Rafat ajoute : "Dans le même temps, nous travaillons sur les aspects réglementaires de la technologie afin de nous assurer que nous répondons aux normes ISO et de préparer l'implant à la production de masse."

Dans combien de temps les implants seront-ils accessibles ?

"Je dirais peut-être trois à cinq ans. Peut-être que Mehrdad est plus optimiste", dit Lagali.

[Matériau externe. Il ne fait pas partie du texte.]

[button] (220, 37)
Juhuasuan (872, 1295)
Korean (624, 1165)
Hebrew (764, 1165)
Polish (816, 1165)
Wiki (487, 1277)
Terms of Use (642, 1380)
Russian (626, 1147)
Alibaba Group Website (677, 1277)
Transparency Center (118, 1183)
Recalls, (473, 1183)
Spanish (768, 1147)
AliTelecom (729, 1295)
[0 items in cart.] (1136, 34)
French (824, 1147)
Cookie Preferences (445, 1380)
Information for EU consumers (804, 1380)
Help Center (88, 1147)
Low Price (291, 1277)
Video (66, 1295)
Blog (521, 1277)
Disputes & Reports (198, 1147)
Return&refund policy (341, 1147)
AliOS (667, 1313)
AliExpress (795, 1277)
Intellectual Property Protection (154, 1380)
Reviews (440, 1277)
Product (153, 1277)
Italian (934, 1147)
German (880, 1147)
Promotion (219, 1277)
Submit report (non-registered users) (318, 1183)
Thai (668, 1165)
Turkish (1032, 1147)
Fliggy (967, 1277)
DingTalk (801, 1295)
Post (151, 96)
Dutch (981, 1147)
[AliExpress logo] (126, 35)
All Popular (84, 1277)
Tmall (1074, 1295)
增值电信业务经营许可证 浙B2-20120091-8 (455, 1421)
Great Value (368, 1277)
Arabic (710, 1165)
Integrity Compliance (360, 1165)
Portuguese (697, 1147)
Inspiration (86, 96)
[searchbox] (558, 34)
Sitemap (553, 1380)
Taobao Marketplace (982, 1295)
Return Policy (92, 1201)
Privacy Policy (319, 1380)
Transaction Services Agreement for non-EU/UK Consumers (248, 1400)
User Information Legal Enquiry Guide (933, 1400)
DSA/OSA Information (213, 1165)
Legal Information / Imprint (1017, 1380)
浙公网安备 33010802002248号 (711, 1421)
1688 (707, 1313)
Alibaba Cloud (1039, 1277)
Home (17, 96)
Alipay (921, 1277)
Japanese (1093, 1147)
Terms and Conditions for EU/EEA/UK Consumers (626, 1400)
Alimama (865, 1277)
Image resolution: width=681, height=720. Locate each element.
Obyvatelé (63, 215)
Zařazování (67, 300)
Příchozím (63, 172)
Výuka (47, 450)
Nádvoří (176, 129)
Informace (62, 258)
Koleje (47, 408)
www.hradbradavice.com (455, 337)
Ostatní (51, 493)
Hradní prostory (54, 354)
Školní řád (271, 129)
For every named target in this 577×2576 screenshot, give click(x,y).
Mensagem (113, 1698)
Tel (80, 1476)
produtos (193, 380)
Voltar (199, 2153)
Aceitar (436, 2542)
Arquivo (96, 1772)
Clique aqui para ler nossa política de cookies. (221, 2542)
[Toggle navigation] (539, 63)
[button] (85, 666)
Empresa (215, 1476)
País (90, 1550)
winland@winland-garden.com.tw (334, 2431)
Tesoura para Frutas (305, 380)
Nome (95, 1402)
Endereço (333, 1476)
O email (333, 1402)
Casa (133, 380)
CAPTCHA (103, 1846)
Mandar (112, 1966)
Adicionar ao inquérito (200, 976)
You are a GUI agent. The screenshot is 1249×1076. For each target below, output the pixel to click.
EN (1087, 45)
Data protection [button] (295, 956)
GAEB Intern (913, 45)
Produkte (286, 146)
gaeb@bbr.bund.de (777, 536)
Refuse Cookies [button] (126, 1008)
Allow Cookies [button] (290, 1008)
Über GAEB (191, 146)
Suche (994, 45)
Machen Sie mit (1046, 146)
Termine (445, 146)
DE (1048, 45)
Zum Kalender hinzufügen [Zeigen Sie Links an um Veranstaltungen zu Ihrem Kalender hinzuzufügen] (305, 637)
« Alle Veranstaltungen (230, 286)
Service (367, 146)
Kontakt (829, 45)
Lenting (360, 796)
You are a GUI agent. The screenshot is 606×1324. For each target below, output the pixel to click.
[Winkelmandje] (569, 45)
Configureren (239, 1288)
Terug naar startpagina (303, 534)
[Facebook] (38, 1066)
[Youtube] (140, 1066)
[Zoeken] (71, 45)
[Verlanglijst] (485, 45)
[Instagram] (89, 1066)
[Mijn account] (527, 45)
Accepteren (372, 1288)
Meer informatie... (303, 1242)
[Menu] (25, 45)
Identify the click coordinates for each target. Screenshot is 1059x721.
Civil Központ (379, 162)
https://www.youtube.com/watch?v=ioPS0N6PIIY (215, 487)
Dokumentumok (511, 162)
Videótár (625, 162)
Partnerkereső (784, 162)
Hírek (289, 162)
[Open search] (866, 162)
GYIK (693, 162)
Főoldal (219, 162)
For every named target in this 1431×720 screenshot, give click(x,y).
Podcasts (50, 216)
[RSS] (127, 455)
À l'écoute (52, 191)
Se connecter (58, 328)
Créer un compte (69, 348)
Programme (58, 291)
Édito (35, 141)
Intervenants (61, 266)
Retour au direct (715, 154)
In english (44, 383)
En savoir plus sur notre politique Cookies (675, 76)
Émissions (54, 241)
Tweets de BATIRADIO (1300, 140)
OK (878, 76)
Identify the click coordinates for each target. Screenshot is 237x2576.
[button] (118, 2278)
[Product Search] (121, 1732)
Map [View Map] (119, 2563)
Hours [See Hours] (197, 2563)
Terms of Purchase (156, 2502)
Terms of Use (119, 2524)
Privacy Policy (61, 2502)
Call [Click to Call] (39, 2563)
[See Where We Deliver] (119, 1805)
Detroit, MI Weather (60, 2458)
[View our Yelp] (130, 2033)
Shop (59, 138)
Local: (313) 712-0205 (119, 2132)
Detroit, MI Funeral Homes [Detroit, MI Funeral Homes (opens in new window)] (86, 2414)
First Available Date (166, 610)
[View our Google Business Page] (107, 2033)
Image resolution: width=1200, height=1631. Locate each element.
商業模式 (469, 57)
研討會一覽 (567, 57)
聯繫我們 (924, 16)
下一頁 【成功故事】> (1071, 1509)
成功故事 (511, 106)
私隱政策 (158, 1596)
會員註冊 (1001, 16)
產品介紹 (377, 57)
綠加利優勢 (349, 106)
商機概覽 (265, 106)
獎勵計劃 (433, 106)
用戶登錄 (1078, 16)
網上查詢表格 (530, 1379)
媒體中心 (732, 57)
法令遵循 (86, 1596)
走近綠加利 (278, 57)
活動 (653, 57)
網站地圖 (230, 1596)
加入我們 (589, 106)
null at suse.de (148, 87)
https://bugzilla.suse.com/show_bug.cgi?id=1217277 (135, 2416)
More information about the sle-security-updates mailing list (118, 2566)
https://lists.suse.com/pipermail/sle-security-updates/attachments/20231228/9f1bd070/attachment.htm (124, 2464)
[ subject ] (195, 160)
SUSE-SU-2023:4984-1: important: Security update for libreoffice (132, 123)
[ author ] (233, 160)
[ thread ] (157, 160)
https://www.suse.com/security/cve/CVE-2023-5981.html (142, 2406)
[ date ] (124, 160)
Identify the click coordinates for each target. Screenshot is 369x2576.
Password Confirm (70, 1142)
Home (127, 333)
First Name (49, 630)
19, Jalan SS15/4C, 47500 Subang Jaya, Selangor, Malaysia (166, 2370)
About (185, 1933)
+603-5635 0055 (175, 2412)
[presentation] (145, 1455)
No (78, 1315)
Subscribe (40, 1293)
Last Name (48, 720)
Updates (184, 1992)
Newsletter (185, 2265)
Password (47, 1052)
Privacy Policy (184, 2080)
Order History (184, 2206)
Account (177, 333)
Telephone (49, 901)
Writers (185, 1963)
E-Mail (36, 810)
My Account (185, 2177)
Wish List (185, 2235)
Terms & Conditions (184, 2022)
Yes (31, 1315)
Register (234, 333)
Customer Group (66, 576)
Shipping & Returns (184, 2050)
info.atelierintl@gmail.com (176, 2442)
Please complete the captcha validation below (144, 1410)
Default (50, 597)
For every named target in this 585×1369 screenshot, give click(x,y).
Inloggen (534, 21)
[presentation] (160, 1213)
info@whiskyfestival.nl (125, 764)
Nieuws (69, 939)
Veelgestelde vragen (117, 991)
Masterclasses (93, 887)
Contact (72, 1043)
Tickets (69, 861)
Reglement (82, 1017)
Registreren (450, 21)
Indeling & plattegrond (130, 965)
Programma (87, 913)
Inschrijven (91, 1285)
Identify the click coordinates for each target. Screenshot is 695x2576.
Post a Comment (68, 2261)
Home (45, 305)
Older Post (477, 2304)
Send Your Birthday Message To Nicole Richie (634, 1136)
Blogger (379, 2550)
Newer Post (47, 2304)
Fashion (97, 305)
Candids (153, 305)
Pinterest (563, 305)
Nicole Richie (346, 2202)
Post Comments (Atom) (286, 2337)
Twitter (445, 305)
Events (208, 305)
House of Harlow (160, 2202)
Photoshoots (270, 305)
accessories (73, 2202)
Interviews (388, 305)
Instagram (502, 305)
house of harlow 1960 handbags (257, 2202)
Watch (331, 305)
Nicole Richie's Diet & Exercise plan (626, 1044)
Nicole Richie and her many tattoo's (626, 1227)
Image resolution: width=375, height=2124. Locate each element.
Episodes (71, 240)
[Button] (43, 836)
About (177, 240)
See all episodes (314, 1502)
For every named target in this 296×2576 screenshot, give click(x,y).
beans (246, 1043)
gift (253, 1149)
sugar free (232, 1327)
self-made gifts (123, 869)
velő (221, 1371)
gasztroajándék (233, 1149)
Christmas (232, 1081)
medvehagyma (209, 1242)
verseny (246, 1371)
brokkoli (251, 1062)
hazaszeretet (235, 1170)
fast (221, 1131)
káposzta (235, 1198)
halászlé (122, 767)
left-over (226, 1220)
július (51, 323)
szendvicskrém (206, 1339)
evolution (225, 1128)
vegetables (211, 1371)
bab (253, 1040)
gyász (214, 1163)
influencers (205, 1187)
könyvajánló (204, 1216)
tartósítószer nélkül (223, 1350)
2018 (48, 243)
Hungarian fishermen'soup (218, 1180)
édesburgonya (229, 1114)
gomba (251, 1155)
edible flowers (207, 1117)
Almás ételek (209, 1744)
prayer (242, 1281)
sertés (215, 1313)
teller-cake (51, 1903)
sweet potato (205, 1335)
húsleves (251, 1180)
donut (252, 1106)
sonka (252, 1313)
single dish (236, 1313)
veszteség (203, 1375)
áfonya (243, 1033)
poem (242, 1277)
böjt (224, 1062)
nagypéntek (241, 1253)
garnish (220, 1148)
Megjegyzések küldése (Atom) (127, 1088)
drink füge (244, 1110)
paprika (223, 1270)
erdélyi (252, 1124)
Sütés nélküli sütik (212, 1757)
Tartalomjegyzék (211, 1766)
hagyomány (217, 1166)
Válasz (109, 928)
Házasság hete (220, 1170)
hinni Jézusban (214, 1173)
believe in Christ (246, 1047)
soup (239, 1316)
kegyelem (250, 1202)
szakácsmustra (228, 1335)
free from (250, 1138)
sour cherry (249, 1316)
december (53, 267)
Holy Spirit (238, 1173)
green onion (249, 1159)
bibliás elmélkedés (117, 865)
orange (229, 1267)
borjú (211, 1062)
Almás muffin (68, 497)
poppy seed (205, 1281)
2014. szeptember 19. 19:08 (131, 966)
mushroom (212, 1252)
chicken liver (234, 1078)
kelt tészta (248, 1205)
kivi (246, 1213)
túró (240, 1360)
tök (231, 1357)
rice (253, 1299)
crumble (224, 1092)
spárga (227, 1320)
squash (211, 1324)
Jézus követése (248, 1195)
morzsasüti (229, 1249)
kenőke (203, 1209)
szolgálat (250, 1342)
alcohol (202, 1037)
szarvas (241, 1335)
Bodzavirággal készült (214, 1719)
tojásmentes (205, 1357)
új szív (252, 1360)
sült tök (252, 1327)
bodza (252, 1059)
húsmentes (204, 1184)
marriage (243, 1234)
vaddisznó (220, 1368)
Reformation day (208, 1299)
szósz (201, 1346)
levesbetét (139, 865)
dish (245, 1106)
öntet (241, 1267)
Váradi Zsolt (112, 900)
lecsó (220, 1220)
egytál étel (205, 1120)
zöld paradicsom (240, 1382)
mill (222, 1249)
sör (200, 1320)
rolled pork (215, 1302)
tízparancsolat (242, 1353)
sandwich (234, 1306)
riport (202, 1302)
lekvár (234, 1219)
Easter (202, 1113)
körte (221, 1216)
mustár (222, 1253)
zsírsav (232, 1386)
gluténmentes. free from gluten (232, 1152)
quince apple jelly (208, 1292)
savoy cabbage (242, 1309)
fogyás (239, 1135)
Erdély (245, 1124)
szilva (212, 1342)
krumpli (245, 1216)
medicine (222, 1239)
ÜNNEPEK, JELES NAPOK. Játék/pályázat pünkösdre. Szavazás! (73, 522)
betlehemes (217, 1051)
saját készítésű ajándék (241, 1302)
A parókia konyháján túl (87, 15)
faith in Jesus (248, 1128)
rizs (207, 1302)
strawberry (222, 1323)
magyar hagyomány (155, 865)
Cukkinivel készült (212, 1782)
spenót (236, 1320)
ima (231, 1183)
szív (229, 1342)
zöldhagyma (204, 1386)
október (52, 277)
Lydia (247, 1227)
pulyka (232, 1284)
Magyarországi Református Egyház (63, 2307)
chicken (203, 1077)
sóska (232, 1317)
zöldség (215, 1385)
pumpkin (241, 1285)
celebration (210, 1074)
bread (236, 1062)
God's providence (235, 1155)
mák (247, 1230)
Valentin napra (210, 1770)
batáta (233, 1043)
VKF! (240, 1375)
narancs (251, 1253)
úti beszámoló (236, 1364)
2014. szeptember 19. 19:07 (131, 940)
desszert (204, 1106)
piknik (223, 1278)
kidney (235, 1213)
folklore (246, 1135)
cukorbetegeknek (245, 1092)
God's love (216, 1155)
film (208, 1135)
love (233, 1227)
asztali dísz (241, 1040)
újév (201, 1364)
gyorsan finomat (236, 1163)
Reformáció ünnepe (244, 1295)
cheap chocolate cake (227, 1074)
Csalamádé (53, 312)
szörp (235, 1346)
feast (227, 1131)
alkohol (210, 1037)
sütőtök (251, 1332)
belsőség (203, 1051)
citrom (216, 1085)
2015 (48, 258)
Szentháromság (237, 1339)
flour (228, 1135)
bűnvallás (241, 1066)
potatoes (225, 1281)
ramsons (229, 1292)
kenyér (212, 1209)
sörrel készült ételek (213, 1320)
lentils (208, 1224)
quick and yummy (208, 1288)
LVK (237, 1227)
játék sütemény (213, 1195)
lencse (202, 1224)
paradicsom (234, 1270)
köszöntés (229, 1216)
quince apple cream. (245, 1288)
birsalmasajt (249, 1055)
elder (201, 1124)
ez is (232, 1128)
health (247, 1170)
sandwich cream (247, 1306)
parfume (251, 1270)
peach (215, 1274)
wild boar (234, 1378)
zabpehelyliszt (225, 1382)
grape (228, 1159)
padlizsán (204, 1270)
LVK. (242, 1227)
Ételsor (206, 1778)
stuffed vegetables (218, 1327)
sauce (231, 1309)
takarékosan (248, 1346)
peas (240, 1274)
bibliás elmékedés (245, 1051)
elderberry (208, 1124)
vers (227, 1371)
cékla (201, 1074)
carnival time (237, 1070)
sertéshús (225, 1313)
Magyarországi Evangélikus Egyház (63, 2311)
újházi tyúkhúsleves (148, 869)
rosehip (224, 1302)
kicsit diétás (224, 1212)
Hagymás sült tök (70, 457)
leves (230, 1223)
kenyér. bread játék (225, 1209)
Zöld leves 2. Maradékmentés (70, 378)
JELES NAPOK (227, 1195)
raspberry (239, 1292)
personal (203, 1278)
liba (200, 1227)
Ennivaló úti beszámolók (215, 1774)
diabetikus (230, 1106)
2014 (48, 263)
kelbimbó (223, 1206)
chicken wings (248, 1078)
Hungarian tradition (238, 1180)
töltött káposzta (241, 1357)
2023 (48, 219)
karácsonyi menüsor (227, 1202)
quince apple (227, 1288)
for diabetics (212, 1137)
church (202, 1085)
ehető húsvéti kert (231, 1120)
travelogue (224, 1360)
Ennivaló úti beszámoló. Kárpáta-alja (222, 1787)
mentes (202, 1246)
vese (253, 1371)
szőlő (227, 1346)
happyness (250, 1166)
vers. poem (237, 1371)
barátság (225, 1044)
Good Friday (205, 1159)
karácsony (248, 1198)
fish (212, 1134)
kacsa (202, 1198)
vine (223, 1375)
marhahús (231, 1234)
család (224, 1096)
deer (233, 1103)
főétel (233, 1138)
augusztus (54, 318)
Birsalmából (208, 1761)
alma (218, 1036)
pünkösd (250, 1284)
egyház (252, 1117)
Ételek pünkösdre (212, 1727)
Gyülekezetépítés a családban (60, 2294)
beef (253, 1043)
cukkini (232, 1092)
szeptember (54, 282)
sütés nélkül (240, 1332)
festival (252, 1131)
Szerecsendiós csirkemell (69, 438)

"Cela dépend", dit Rafat. "Le principal obstacle à l'heure actuelle est de passer les exigences réglementaires et de recevoir l'approbation du marché. Nous savons que nos cornées issues du génie biologique sont sûres et efficaces, et qu'elles fonctionnent. Nous disposons de nombreuses preuves, mais nous devons franchir ces obstacles. Cela pourrait retarder l'accès de tous à cette technologie. Mais oui, je suis optimiste - je dirais trois ans. Nous avons également des produits similaires à base de collagène qui seront disponibles d'ici un ou deux ans."

La technologie révolutionnaire est convaincante : l'implant issu du génie biologique est constitué de tissus naturels, la chirurgie est non compliquée et sûre, elle a permis de redonner la vue à 20 personnes touchées par la malvoyance/cécité, et la période de récupération est extrêmement courte. Mais, surtout, il constitue un véritable sauveur dans les pays sous-développés et en développement où le kératocône est un problème croissant. "Et donc, c'est vraiment notre cible principale. Notre technologie et notre méthode d'implantation sont conçues pour atteindre ces personnes qui n'auraient normalement pas accès aux soins médicaux nécessaires", ajoute M. Lagali.